DNA samples, such as those collected in the field or hospital situations, are often one-off finite resources, and the amount of DNA available is usually the limiting factor in the extent and sensitivity of analyses that can be performed. With available resources, such as sequenced genomes, there is an increase in numbers of markers, such as micro- and minisatellites and single-nucleotide polymorphisms (SNPs), that can be analyzed. This in turn leads to much improved power in studies that, for example, involve genotyping and genetic association. These analyses will only prove possible if the bottleneck of restricted starting template is overcome.

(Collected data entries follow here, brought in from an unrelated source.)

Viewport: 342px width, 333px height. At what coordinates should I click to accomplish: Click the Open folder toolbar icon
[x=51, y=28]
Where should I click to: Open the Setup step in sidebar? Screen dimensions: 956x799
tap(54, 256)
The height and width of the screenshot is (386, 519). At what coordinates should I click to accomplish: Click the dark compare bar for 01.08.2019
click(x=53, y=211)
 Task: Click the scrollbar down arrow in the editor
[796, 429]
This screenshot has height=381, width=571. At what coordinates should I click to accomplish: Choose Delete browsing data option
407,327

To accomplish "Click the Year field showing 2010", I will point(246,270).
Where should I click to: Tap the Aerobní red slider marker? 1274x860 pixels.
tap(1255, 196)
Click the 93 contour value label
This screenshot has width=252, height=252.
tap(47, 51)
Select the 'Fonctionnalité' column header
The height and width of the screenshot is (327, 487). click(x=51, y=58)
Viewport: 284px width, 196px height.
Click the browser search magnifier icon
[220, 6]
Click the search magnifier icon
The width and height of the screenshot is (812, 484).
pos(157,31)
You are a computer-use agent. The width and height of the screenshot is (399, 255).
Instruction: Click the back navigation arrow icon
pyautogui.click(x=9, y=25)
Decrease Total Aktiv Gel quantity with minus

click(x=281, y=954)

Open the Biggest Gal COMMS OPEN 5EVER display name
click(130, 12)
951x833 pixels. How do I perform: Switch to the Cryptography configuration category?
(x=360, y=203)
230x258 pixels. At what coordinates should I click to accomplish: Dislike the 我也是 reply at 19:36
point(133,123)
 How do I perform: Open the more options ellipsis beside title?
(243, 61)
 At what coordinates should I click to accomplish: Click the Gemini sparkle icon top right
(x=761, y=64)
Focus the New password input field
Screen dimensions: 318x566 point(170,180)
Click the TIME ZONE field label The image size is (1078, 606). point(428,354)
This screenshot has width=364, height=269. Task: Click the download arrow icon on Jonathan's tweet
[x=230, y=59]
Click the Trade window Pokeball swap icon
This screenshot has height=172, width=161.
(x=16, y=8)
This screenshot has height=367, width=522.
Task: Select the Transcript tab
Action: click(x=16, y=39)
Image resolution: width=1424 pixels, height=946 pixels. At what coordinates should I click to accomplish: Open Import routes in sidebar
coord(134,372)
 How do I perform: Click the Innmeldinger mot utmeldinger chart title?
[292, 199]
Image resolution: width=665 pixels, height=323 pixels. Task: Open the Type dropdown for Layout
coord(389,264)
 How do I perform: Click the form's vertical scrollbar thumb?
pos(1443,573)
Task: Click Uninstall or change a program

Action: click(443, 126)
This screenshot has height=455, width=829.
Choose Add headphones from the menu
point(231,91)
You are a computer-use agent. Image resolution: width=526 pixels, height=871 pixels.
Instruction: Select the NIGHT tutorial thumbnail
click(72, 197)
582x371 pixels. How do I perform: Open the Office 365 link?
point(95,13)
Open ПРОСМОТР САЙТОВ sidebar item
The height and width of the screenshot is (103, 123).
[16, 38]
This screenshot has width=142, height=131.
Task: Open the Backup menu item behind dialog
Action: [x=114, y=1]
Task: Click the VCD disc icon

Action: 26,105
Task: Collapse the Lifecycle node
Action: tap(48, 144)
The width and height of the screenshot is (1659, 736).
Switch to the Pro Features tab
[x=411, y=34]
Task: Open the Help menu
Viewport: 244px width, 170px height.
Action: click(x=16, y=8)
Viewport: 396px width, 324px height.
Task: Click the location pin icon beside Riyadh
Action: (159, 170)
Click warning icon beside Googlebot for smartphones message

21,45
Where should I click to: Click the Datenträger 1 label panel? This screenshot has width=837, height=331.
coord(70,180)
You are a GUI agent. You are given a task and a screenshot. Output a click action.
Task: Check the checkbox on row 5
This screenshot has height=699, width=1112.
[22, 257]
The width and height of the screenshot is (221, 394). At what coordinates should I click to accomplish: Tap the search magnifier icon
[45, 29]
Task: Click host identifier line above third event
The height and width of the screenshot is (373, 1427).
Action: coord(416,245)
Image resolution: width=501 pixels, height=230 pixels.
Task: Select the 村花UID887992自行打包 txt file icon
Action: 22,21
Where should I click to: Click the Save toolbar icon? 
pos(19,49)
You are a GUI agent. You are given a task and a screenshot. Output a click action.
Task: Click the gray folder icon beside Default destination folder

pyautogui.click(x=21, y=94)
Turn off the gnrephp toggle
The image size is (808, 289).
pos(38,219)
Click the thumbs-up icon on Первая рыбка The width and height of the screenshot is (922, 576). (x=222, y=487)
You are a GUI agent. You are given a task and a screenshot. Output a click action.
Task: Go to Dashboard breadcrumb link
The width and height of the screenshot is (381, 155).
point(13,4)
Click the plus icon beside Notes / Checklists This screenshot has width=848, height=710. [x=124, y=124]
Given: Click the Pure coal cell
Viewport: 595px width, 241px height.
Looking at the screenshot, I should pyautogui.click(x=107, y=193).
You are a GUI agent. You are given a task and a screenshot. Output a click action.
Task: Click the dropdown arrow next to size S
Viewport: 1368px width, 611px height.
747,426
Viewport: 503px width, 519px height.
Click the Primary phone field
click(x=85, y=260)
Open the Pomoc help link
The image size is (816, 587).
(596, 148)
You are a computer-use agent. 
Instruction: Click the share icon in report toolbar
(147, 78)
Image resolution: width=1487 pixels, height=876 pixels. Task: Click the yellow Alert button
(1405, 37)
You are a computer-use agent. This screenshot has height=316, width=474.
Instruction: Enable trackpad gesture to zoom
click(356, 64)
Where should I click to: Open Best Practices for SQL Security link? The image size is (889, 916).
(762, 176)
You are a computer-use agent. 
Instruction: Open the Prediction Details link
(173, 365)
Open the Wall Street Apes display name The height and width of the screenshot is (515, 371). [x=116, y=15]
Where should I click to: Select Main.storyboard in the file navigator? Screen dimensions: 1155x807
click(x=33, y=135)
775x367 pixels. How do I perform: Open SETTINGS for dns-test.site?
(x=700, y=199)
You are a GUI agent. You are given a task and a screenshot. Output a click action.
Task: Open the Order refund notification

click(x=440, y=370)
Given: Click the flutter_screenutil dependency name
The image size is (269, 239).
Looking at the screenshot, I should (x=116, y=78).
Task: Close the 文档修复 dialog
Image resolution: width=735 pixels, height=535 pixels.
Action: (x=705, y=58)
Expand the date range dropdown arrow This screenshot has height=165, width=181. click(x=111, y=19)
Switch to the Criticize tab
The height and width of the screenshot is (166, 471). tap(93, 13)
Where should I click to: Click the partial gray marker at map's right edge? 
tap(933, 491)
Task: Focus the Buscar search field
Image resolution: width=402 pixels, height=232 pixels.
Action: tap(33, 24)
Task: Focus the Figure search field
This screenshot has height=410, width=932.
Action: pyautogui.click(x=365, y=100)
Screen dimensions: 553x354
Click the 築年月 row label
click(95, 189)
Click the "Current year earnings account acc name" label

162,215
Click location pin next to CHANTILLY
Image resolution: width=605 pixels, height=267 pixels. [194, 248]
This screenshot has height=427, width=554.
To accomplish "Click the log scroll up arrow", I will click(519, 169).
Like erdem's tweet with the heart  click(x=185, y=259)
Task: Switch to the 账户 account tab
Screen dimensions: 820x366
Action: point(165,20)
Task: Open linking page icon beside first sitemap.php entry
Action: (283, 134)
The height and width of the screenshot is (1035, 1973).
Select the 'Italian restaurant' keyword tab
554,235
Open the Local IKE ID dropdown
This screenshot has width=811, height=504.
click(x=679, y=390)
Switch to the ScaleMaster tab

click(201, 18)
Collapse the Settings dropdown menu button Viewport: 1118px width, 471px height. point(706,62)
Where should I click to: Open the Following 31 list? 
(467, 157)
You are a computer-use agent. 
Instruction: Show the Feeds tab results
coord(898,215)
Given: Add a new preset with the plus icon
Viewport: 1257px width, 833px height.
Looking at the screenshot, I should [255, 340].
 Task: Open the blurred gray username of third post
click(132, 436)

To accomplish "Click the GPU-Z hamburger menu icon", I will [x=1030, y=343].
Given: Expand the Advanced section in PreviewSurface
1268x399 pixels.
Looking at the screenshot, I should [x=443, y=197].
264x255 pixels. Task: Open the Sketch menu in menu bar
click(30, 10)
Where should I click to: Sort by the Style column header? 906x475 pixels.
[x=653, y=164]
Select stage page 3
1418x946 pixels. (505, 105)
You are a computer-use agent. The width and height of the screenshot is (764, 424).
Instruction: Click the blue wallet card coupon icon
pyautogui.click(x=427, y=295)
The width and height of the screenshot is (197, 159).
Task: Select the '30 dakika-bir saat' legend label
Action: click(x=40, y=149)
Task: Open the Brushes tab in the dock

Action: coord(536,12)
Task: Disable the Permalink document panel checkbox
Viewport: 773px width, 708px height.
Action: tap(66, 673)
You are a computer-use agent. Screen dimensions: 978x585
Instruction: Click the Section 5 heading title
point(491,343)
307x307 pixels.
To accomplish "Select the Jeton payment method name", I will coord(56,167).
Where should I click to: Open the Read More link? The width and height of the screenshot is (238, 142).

In addition, replica tests are often required, and retrospective studies are commonly undertaken, so maximizing the number of tests that can be performed on a single sample is a critical issue to address.

PCR has allowed detection of low concentrations of DNA, and the threshold of detection is further increased when nested PCR is utilized. However, even with these techniques, if the target DNA concentration of a sample is low, for example in the case of a hemoparasite blood sample with a low circulating parasite burden, the number of reactions possible is limited. Recently, whole genome amplification (WGA) methods have been developed for increasing the amount of template available.¹⁰ Multiple displacement amplification (MDA)¹¹ employs the bacteriophage 29 DNA polymerase, which efficiently replicates large stretches (> 10 kb) of double-stranded DNA utilizing random hexamer primers and strand displacement.¹⁰ The fact that the reaction takes place at 30°C means that the genome(s) present in a sample can effectively be replicated using a simple in vitro reaction. This method has been demonstrated to be efficient at amplifying some 93% of loci 250-fold from a single human cell.¹² Although the 29 DNA polymerase has a very low error rate, estimated as 1 in 10⁶ bp,¹³ and replicates large stretches of DNA, there is a potential drawback. Failure to amplify both alleles at heterozygous loci ("allele dropout") from single human cells has been detected at up to 31% of heterozygous loci.¹⁴ If higher quantities of template DNA are used, however, the successful amplification of both alleles at heterozygous loci increases to 97% when 10 or 100 ng of human DNA is used.¹⁵ Because quantitative or population genetic studies require identification of heterozygous loci, this is an important issue to address when considering the application of this technique.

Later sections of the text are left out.